## Challenge
Rewrite the records from the line holding "click on 'WCS." through the line holding "The width and height of the screenshot is (817, 460).", inclusive, with "screenshot" replaced by "image" and all else unchanged.

## Dataset entries
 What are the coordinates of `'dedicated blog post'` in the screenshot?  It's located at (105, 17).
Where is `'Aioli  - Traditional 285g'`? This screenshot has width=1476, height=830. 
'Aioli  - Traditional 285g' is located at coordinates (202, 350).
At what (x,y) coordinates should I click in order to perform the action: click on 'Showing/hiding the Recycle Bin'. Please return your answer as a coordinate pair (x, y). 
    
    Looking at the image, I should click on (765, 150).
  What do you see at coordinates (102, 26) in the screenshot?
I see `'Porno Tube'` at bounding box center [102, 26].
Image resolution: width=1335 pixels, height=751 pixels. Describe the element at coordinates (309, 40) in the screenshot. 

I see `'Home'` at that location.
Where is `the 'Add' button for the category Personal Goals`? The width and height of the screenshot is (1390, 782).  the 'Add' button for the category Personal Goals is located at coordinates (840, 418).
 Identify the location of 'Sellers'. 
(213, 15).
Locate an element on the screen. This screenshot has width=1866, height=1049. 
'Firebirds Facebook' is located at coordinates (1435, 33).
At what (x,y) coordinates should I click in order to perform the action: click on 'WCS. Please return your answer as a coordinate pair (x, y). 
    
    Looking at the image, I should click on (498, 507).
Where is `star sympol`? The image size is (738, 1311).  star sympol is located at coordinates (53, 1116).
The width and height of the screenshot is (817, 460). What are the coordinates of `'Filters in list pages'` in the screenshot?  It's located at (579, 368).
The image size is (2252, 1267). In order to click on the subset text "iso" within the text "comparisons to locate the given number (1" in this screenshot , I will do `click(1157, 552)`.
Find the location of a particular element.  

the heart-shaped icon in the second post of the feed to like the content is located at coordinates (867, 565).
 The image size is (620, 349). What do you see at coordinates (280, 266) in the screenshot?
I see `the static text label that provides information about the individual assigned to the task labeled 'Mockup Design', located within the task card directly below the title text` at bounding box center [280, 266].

## Complete response
At what (x,y) coordinates should I click in order to perform the action: click on 'WCS. Please return your answer as a coordinate pair (x, y). 
    
    Looking at the image, I should click on (498, 507).
Where is `star sympol`? The image size is (738, 1311).  star sympol is located at coordinates (53, 1116).
The width and height of the image is (817, 460). What are the coordinates of `'Filters in list pages'` in the image?  It's located at (579, 368).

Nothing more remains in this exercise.